In such a geologically active area, it is not surprising that ores containing metals including gold, silver, copper, lead, and iron were often found. There were coal seams, too, but they were little used in ancient times. The Greeks looked down on mining as degrading labor, and they were undoubtedly right; the life expectancy of the slaves who labored in the mines was regrettably short. The Athenians struck their famous coins, the drachmas bearing the image of an owl, from silver mined at Laureion. Silver mines on the island of Thasos had been worked by the Phoenicians before the Greeks. The Iron Age began about 1000 bce, sparking a search for exploitable ores of that metal. The Spartans had an iron mine in southern Lakonia on Mount Taygetos, the source of steel that they manufactured into weapons, and from which they made the cumbersome Spartan iron money called obols (‘‘spits’’). Philip of Macedon conquered Mount Pangaion in order to exploit the placer gold there, thus gaining the riches he needed to hire spies and to bribe corrupt officials. Greek miners accomplished work on an amazing scale considering the level of their technology. Many mines were of considerable size even by modern standards. At Laureion, more than 2,000 vertical shafts gave access to over 140 km of tunnels. The methods used for extraction of the ores were washing them from the surrounding material by placer and hydraulic mining, open-pit mining, and tunneling into veins deep below the earth. A never-ending problem in mines was drainage, which along with the need for air supply limited the depth to which shafts and tunnels could be sunk. Where topography permitted, miners could dig tunnels as drains. Elsewhere, water was raised by bailing, or by means such as the Archimedean screw pump. Drainage from mines polluted water with many substances, some poisonous.
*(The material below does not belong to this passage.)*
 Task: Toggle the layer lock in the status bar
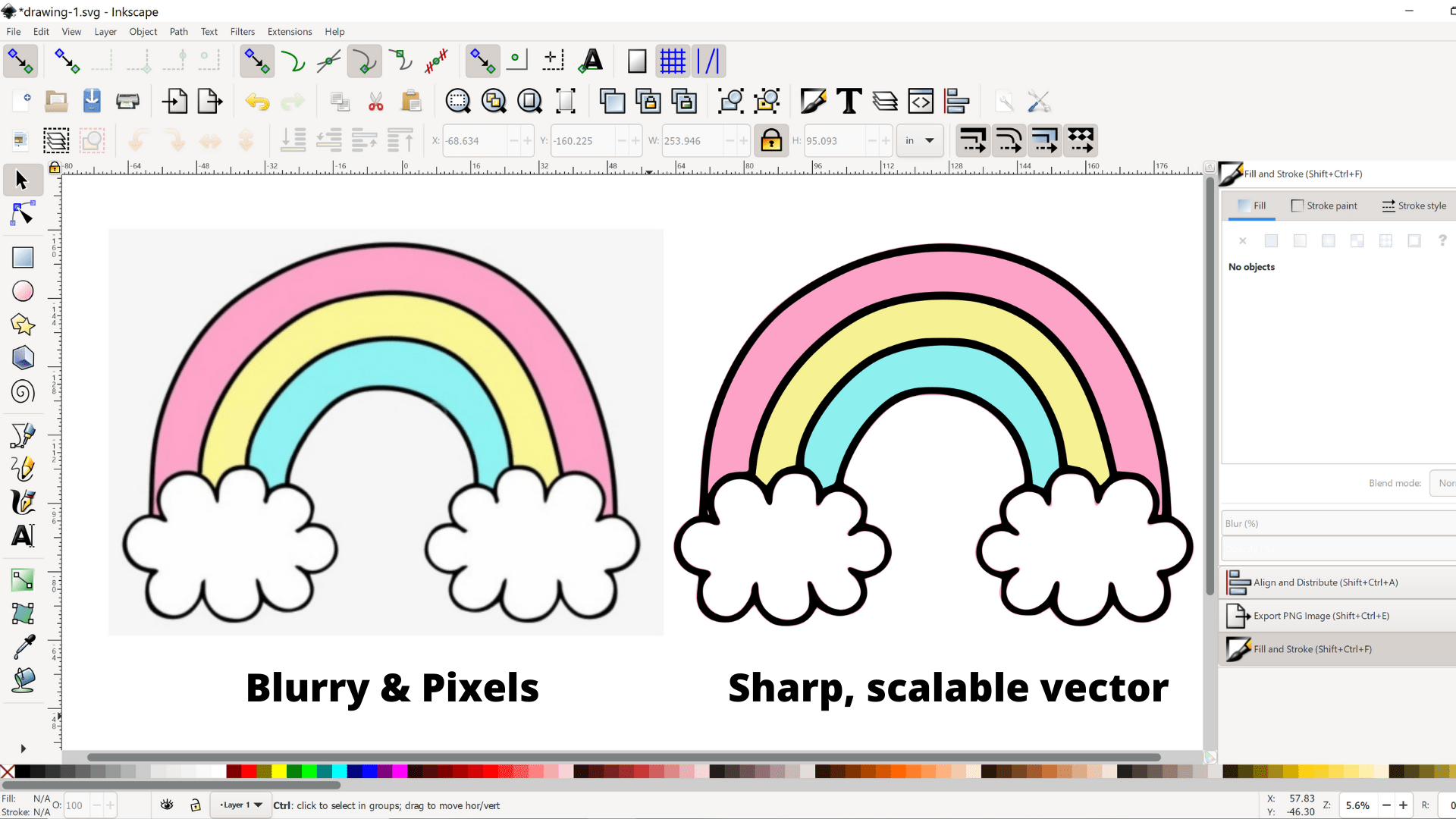(x=196, y=805)
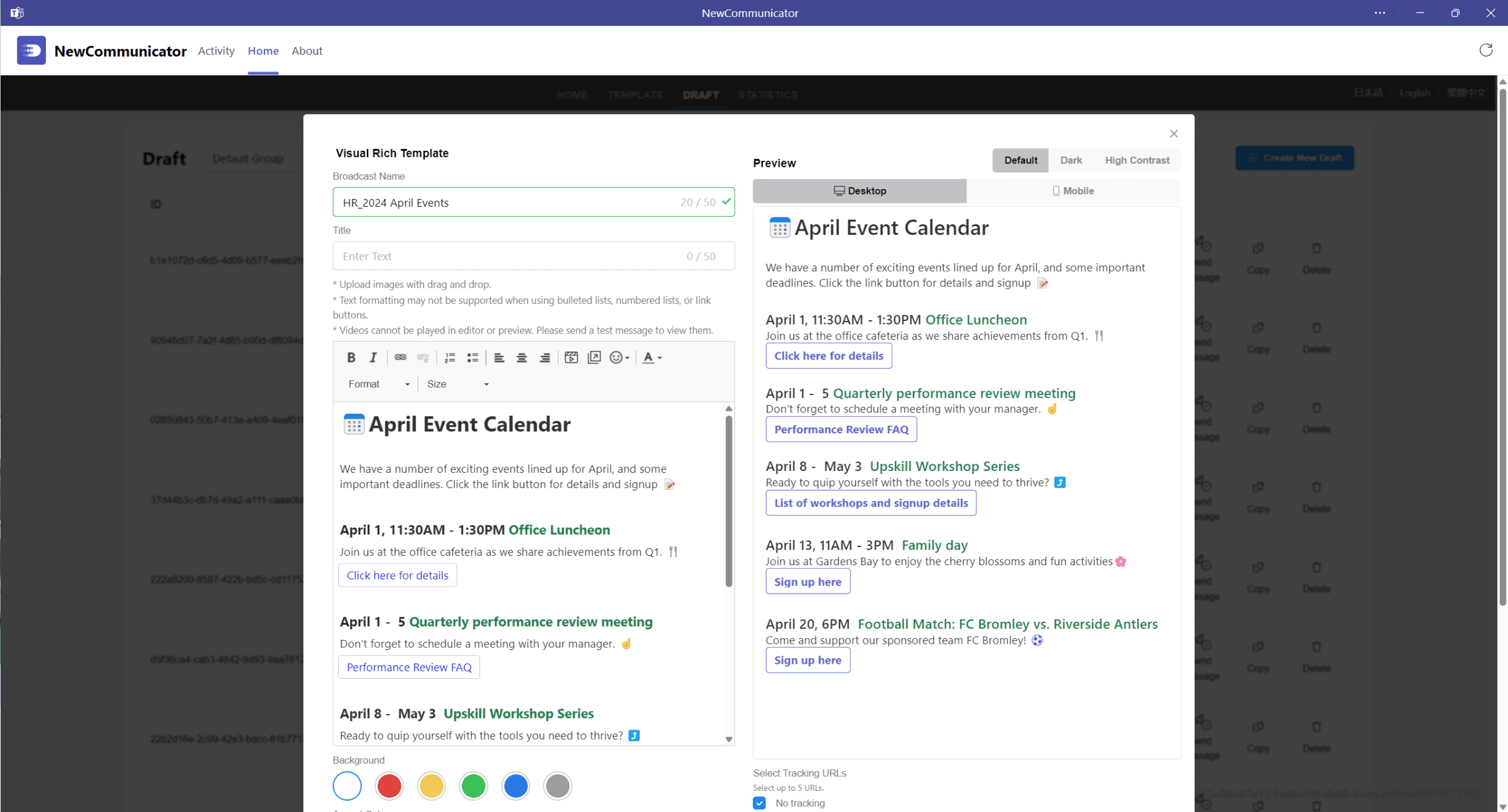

Quarrying presented many problems similar to those encountered in mining. Since large, potentially useful blocks of various kinds of stone had to be cut and removed, most quarries were of the open-pit type, but sometimes tunnels and galleries were excavated underground. A great weight and volume of substance removed from the earth was required for the production of concrete and mortar. Mortar was known as early as the Bronze Age in Greece.
Mining and quarrying had pervasive impacts on the ancient landscape. Herodotos (6.46-7) said that a whole mountain on the island of Thasos had been turned upside down by gold miners. Counting it together with other mines on the mainland at Skapte Hyle on the western flank of Mount Pangaion, where a forest was removed by the excavation and by felling for fuel and timber, the Thasians realized an annual profit of200-300 talents. Wertime (1983: 448) says the mines at Laureion inflicted ‘‘a great scar upon the Attic landscape,’’ and ‘‘by the time of Strabon the wooded surface of the region had been completely bared to provide timber for the mines and charcoal for the smelting of the ore.’’ The ancient quarries of Mount Pentelikon are still visible. Mining also diverted enormous quantities of water, much of it near the headwaters in the mountains, which deprived farmers lower down of much of the supply and polluted what was left. Air quality was another concern in mines. Contamination came from gases trapped underground, and from the fumes of fires used for lighting the tunnels and for breaking rocks. Conditions in the workplace environment were appalling.
Metallurgical industries processed ores to recover the useful metals. They used furnaces that were often provided with chimneys. Other smelters were excavated as pits in the ground. Smelting required large amounts of fuel to reach the desired high temperatures. Metalsmithing required more fuel and produced additional pollution. Minting of coins generated demand for precious metals. Each ton of silver required removing about 100,000 t of rock from the mines.
Pottery was one of the most prolific industries of ancient times. Ceramic factories required prodigious quantities of fuel to heat the kilns. Brush and vine cuttings burned hot but fast, and fuel-wood from logs was used as well (Cato De Agricultura 38.4). Kilning of limestone for plaster and mortar got its material from quarries, but in times of war and social upheaval might also use fragments of buildings and statues. To supply one limekiln for one burn in the Greek mountains required a thousand donkey-loads of juniper wood, and fifty kilns required annually 6,000 t of wood (Wertime 1983: 452).
Along with household use in cooking and heating, industry produced a demand for fuel-wood and charcoal that contributed to deforestation. To smelt one ton of silver, however, required 10,000 t of wood. The centers of mining and smelting became the areas most depleted of forests; copper mining in Cyprus was especially destructive. In the latter area, now devoid of trees, archaeologists have found huge deposits of wood ashes (Thirgood 1981: 57). Air pollution came not just from wood and charcoal smoke, but also from the fumes of hazardous substances such as lead and mercury produced during metallurgical processes.